Luis Enjuanes’ group succeeded in engineering porcine transmissible gastroenteritis virus, TGEV, as an infectious bacterial artificial chromosome, a procedure that transformed the virus from one that replicates in the cytoplasm to effectively a new virus that replicates in the cell nucleus. Their results also showed that the spike protein (see Box) is sufficient to determine its disease-causing ability, accounting for how a pig respiratory coronavirus emerged from the TEGV in Europe and the US in the early 1980s. This was reviewed in an earlier ISIS report entitled, "Genetic engineering super-viruses" (ISIS News 9/10, 2000), which gave one of the first warnings about genetic engineering experiments like these.

The same research group has just reported engineering the TGEV into a gene expression vector that still caused disease, albeit in a milder form, and is intending to develop vaccines and even human gene therapy vectors based on the virus.

Coronaviruses have been subjected to increasing genetic manipulation since the late 1990s, when P.S. Masters used RNA recombination to introduce changes into the genome of mouse hepatitis virus (MHV). Since then, infectious cDNA clones of transmissible TGEV, human coronavirus (HuCV), AIBV and MHV have all been obtained.

In the latest experiment reported by Peter Rottier’s group in University of Utrecht, The Netherlands, recombinants were made of the feline infectious peritonitis virus (FIPV) that causes an invariably lethal infection in cats. The method depends on generating an interspecies chimeric FIPV, designated mFIPV, in which, part of its spike protein has been substituted with that from mouse virus, MHV, as a result, the mFIPV infects mouse cells but not cat cells. When synthetic RNA carrying the wild-type FIPV S gene is introduced into mFIPV-infected cells, recombinant viruses that have regained the wild type FIPV S gene will be able to grow in cat cells, and can hence be selected. So any mutant gene downstream of the site of recombination, between ORF 1a and ORF1b (see Box), can be successfully introduced into the FIPV.

This method was previously used to introduce directed mutations into MHV, and like the experiment just described, was carried out to determine the precise role of different genes in causing disease. This targeted recombination is referred to as ‘reverse genetics’, and depends on the virus having a very narrow host range determined by the spike protein in its coat.

Another research team headed by P. Britten based in the Institute of Animal Health, Compton Laboratory, in the United Kingdom, has been manipulating AIBV, also in order to create vectors for modifying coronavirus genomes by targeted recombination, a project funded by the UK Ministry of Agriculture, Fisheries and Food and the Biotechnology and Biological Sciences Research Council (BBSRC). The procedure involved infecting Vero cells, a green monkey kidney cell line with recombinant fowlpox virus (rFPV-T7) - carrying an RNA polymerase from the T7 bacteriophage, with a promoter from the vaccinia virus - together with AIBV, and a construct of a defective AIBV genome in rFPV that can be replicated in Vero cells. Recombinant cornonaviruses with defective AIBV genomes were recovered from the monkey cells. This is significant because almost no natural coronaviruses are able to replicate in Vero cells; the researchers have created a defective virus that can do so, when a helper virus is present.

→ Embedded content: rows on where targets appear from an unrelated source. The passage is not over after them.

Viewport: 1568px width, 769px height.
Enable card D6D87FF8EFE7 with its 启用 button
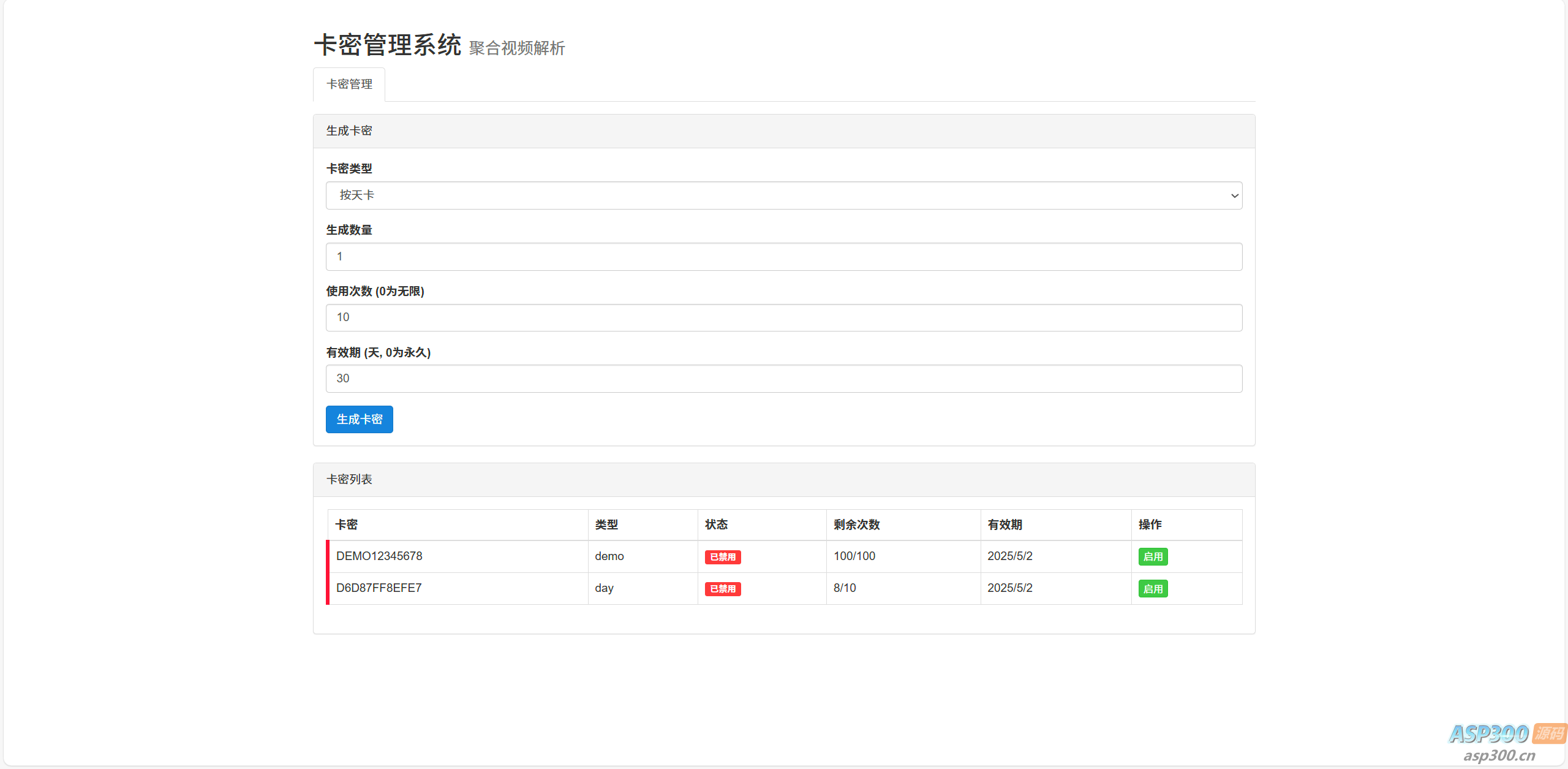pos(1153,588)
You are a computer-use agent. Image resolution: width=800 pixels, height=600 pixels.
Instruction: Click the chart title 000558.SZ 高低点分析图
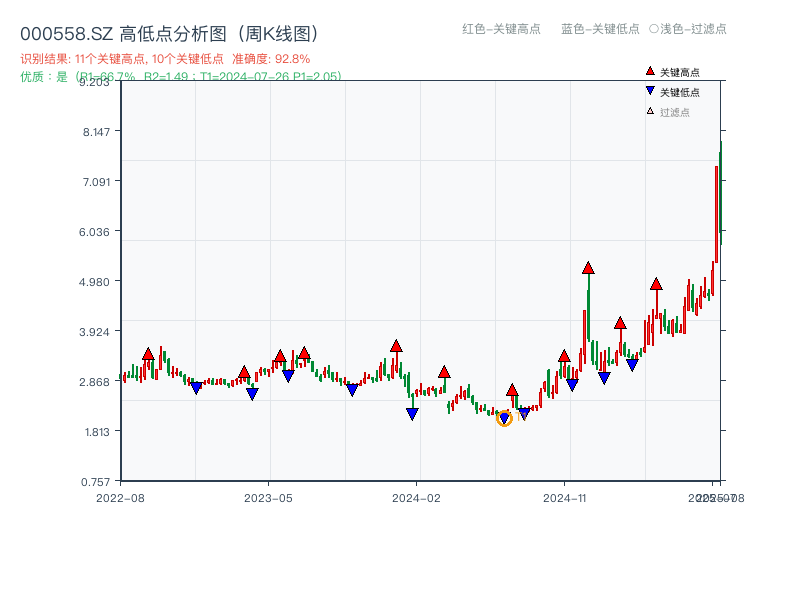170,34
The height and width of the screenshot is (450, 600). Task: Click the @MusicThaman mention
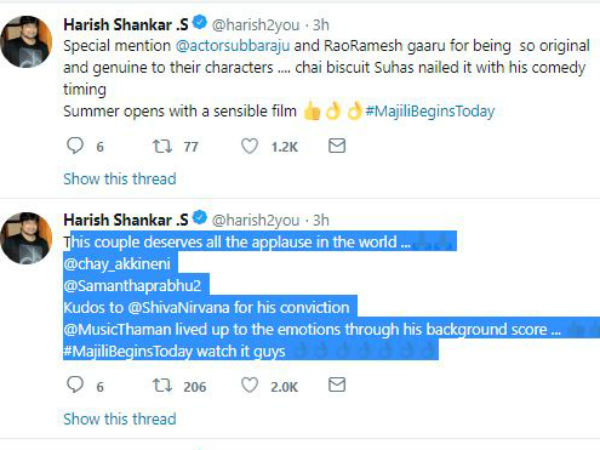pyautogui.click(x=112, y=330)
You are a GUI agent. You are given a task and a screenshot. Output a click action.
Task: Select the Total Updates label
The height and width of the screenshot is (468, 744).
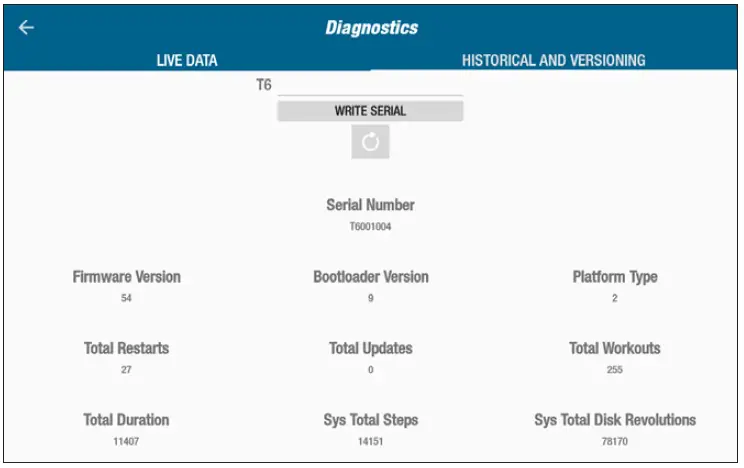click(370, 349)
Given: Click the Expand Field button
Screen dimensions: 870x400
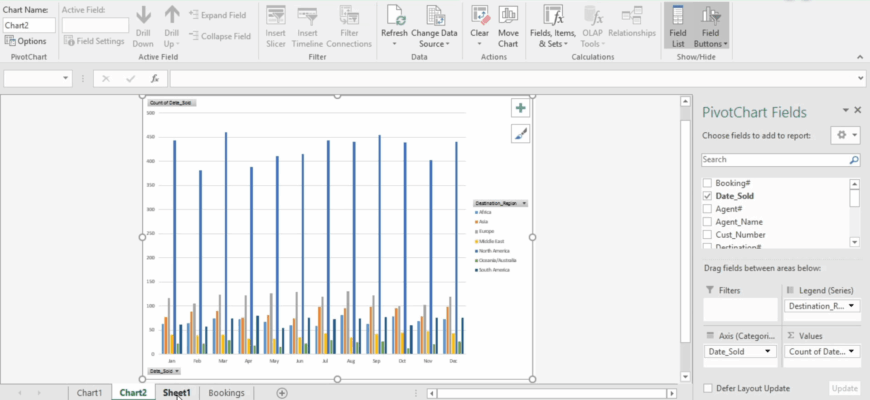Looking at the screenshot, I should (219, 16).
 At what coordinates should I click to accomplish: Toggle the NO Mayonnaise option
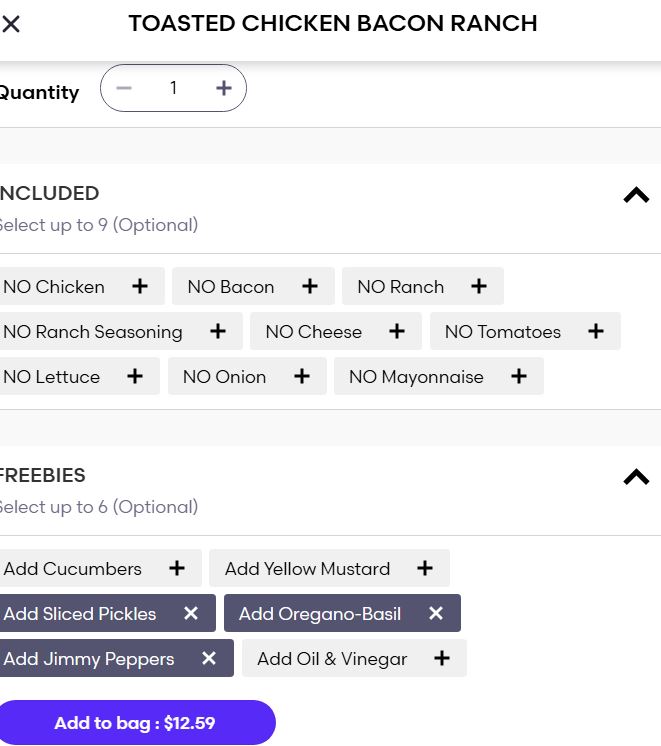tap(437, 377)
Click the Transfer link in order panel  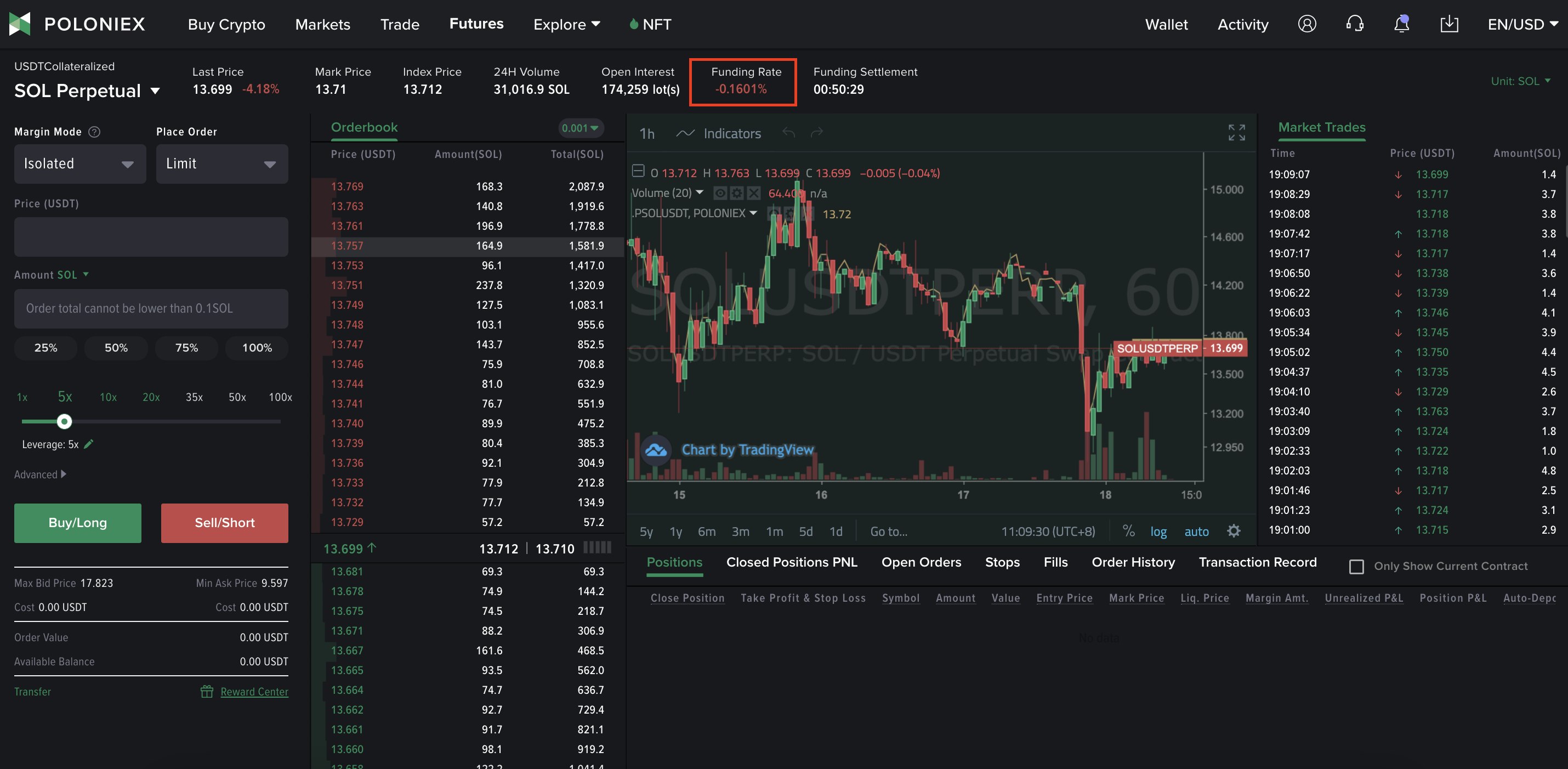(x=33, y=690)
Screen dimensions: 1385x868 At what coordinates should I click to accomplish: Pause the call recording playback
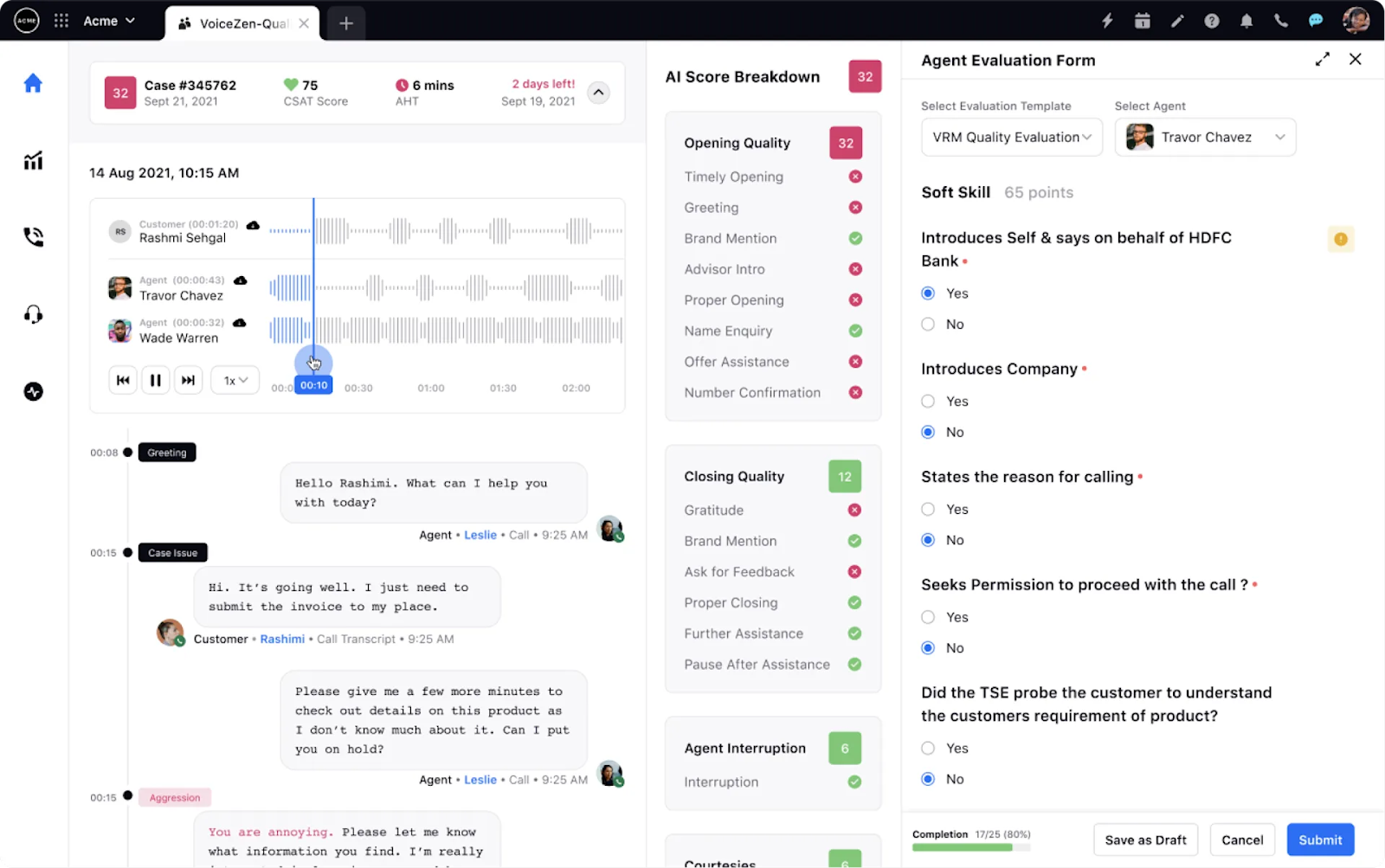[x=156, y=380]
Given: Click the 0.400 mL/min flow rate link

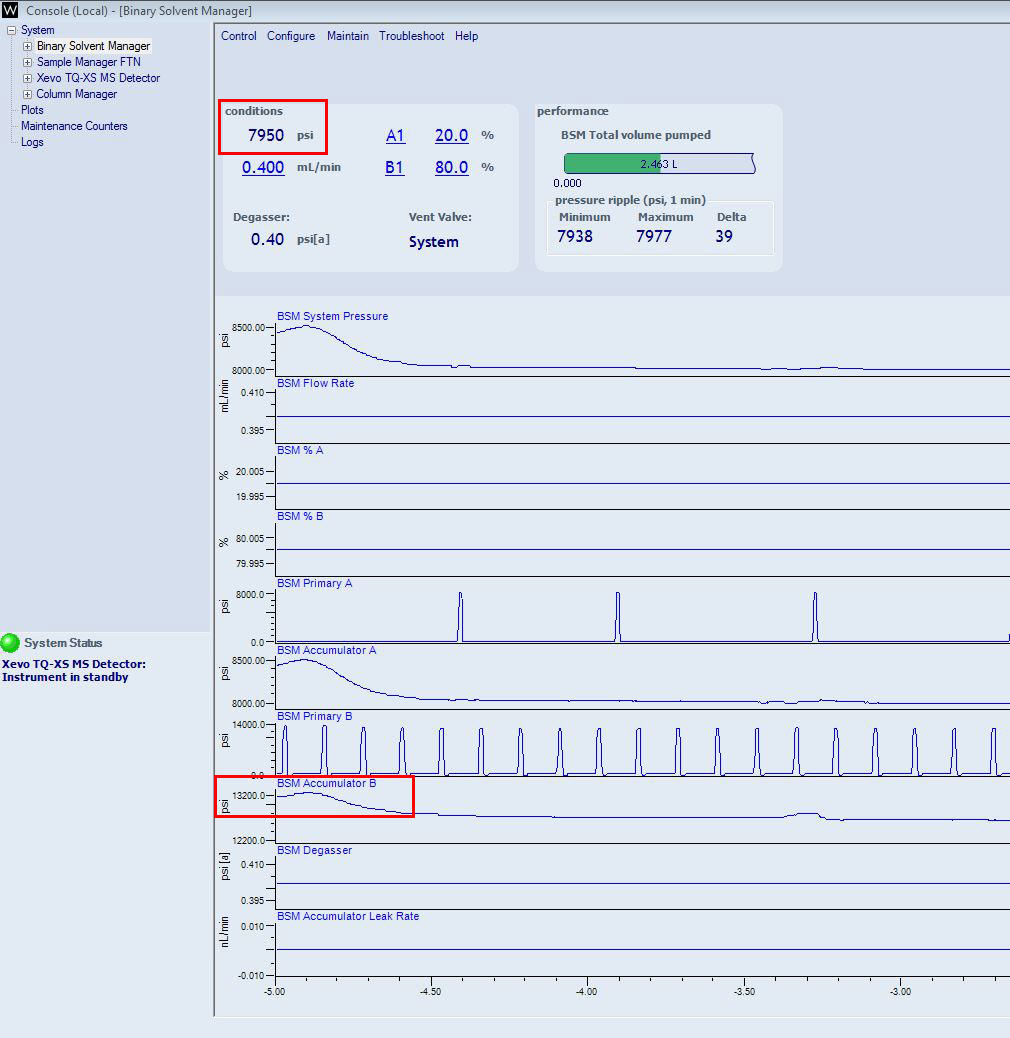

The defective virus has the potential to regain lost functions by recombination.

In addition to the experiments described, the gene for the TGEV spike protein has been engineered into and propagated in tobacco plants, and Prodigene, a company specializing in crop biopharmaceuticals, has produced an edible vaccine for TGEV in maize. Information on whether or not that product was the one being field tested in a recent case of contamination reported by the USDA was withheld under ‘commercial confidentiality’.